Dataset entries:
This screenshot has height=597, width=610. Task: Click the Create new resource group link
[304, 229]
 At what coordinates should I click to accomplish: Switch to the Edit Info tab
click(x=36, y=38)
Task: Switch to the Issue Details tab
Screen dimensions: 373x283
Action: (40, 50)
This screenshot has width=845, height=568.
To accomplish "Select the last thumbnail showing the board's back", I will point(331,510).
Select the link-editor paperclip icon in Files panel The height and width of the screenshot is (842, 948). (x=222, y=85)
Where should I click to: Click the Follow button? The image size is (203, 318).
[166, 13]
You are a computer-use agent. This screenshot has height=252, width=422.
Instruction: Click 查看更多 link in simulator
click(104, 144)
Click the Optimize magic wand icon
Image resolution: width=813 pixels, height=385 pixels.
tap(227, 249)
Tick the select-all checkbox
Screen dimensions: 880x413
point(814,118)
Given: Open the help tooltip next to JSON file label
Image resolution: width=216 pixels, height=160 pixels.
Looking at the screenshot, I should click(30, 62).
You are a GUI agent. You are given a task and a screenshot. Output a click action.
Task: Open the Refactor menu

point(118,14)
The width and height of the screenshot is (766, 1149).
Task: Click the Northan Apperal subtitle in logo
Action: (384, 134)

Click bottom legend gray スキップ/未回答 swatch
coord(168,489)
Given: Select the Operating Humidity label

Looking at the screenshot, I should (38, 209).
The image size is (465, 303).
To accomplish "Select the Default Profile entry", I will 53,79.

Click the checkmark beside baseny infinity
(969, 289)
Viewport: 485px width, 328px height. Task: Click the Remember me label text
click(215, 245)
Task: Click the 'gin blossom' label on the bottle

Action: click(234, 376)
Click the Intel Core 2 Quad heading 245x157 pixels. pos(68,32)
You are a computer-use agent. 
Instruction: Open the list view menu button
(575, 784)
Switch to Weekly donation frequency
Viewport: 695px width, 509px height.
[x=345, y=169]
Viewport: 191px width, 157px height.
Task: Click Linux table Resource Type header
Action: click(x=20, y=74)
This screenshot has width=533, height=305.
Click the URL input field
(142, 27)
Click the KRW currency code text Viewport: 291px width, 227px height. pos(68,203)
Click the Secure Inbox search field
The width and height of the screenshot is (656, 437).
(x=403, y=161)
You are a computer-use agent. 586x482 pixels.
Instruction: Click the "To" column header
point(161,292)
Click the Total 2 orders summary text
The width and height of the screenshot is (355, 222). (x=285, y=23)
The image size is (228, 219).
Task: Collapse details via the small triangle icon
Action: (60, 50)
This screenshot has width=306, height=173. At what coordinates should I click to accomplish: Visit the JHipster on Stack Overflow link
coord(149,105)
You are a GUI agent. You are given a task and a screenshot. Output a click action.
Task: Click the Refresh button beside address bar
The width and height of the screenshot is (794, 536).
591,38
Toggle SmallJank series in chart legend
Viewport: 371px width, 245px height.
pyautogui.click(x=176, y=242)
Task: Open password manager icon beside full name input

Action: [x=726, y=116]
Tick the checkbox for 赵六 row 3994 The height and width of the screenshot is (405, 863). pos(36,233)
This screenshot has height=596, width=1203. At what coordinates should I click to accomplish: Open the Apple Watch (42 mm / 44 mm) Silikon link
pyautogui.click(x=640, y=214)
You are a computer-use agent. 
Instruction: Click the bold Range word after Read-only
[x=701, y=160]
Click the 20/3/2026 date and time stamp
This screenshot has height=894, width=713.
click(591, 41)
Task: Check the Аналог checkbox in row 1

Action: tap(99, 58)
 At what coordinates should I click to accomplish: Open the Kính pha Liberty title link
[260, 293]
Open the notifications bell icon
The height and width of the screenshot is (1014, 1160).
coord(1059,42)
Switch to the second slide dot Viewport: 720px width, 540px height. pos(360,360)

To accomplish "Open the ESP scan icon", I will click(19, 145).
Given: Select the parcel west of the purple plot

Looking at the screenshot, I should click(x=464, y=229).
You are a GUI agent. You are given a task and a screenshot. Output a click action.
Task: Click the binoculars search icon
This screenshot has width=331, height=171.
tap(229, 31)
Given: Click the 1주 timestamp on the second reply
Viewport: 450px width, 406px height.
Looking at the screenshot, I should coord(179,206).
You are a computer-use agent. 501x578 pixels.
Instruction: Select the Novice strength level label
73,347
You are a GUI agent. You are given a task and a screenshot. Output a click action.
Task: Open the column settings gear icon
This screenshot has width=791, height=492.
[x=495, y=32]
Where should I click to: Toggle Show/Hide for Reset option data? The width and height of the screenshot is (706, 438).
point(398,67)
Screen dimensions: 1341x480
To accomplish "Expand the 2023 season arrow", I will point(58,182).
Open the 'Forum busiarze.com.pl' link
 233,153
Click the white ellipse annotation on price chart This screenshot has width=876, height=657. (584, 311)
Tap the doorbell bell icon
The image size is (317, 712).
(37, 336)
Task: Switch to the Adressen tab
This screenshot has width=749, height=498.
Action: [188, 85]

> _Try it_
Print all of the entries exactly, leaving nothing out.

> _Reply_
This screenshot has height=597, width=610. Task: Click the Create new resource group link
[304, 229]
 At what coordinates should I click to accomplish: Switch to the Edit Info tab
click(x=36, y=38)
Task: Switch to the Issue Details tab
Screen dimensions: 373x283
Action: (40, 50)
This screenshot has width=845, height=568.
To accomplish "Select the last thumbnail showing the board's back", I will point(331,510).
Select the link-editor paperclip icon in Files panel The height and width of the screenshot is (842, 948). (x=222, y=85)
Where should I click to: Click the Follow button? The image size is (203, 318).
[166, 13]
You are a computer-use agent. This screenshot has height=252, width=422.
Instruction: Click 查看更多 link in simulator
click(104, 144)
Click the Optimize magic wand icon
Image resolution: width=813 pixels, height=385 pixels.
tap(227, 249)
Tick the select-all checkbox
Screen dimensions: 880x413
point(814,118)
Given: Open the help tooltip next to JSON file label
Image resolution: width=216 pixels, height=160 pixels.
Looking at the screenshot, I should click(30, 62).
You are a GUI agent. You are given a task and a screenshot. Output a click action.
Task: Open the Refactor menu

point(118,14)
The width and height of the screenshot is (766, 1149).
Task: Click the Northan Apperal subtitle in logo
Action: (384, 134)

Click bottom legend gray スキップ/未回答 swatch
coord(168,489)
Given: Select the Operating Humidity label

Looking at the screenshot, I should (38, 209).
The image size is (465, 303).
To accomplish "Select the Default Profile entry", I will 53,79.

Click the checkmark beside baseny infinity
(969, 289)
Viewport: 485px width, 328px height. Task: Click the Remember me label text
click(215, 245)
Task: Click the 'gin blossom' label on the bottle

Action: click(234, 376)
Click the Intel Core 2 Quad heading 245x157 pixels. pos(68,32)
You are a computer-use agent. 
Instruction: Open the list view menu button
(575, 784)
Switch to Weekly donation frequency
Viewport: 695px width, 509px height.
[x=345, y=169]
Viewport: 191px width, 157px height.
Task: Click Linux table Resource Type header
Action: click(x=20, y=74)
This screenshot has width=533, height=305.
Click the URL input field
(142, 27)
Click the KRW currency code text Viewport: 291px width, 227px height. pos(68,203)
Click the Secure Inbox search field
The width and height of the screenshot is (656, 437).
(x=403, y=161)
You are a computer-use agent. 586x482 pixels.
Instruction: Click the "To" column header
point(161,292)
Click the Total 2 orders summary text
The width and height of the screenshot is (355, 222). (x=285, y=23)
The image size is (228, 219).
Task: Collapse details via the small triangle icon
Action: (60, 50)
This screenshot has width=306, height=173. At what coordinates should I click to accomplish: Visit the JHipster on Stack Overflow link
coord(149,105)
You are a GUI agent. You are given a task and a screenshot. Output a click action.
Task: Click the Refresh button beside address bar
The width and height of the screenshot is (794, 536).
591,38
Toggle SmallJank series in chart legend
Viewport: 371px width, 245px height.
pyautogui.click(x=176, y=242)
Task: Open password manager icon beside full name input

Action: [x=726, y=116]
Tick the checkbox for 赵六 row 3994 The height and width of the screenshot is (405, 863). pos(36,233)
This screenshot has height=596, width=1203. At what coordinates should I click to accomplish: Open the Apple Watch (42 mm / 44 mm) Silikon link
pyautogui.click(x=640, y=214)
You are a computer-use agent. 
Instruction: Click the bold Range word after Read-only
[x=701, y=160]
Click the 20/3/2026 date and time stamp
This screenshot has height=894, width=713.
click(591, 41)
Task: Check the Аналог checkbox in row 1

Action: tap(99, 58)
 At what coordinates should I click to accomplish: Open the Kính pha Liberty title link
[260, 293]
Open the notifications bell icon
The height and width of the screenshot is (1014, 1160).
coord(1059,42)
Switch to the second slide dot Viewport: 720px width, 540px height. pos(360,360)

To accomplish "Open the ESP scan icon", I will click(19, 145).
Given: Select the parcel west of the purple plot

Looking at the screenshot, I should click(x=464, y=229).
You are a GUI agent. You are given a task and a screenshot. Output a click action.
Task: Click the binoculars search icon
This screenshot has width=331, height=171.
tap(229, 31)
Given: Click the 1주 timestamp on the second reply
Viewport: 450px width, 406px height.
Looking at the screenshot, I should coord(179,206).
You are a computer-use agent. 501x578 pixels.
Instruction: Select the Novice strength level label
73,347
You are a GUI agent. You are given a task and a screenshot. Output a click action.
Task: Open the column settings gear icon
This screenshot has width=791, height=492.
[x=495, y=32]
Where should I click to: Toggle Show/Hide for Reset option data? The width and height of the screenshot is (706, 438).
point(398,67)
Screen dimensions: 1341x480
To accomplish "Expand the 2023 season arrow", I will point(58,182).
Open the 'Forum busiarze.com.pl' link
 233,153
Click the white ellipse annotation on price chart This screenshot has width=876, height=657. (584, 311)
Tap the doorbell bell icon
The image size is (317, 712).
(37, 336)
Task: Switch to the Adressen tab
This screenshot has width=749, height=498.
Action: [188, 85]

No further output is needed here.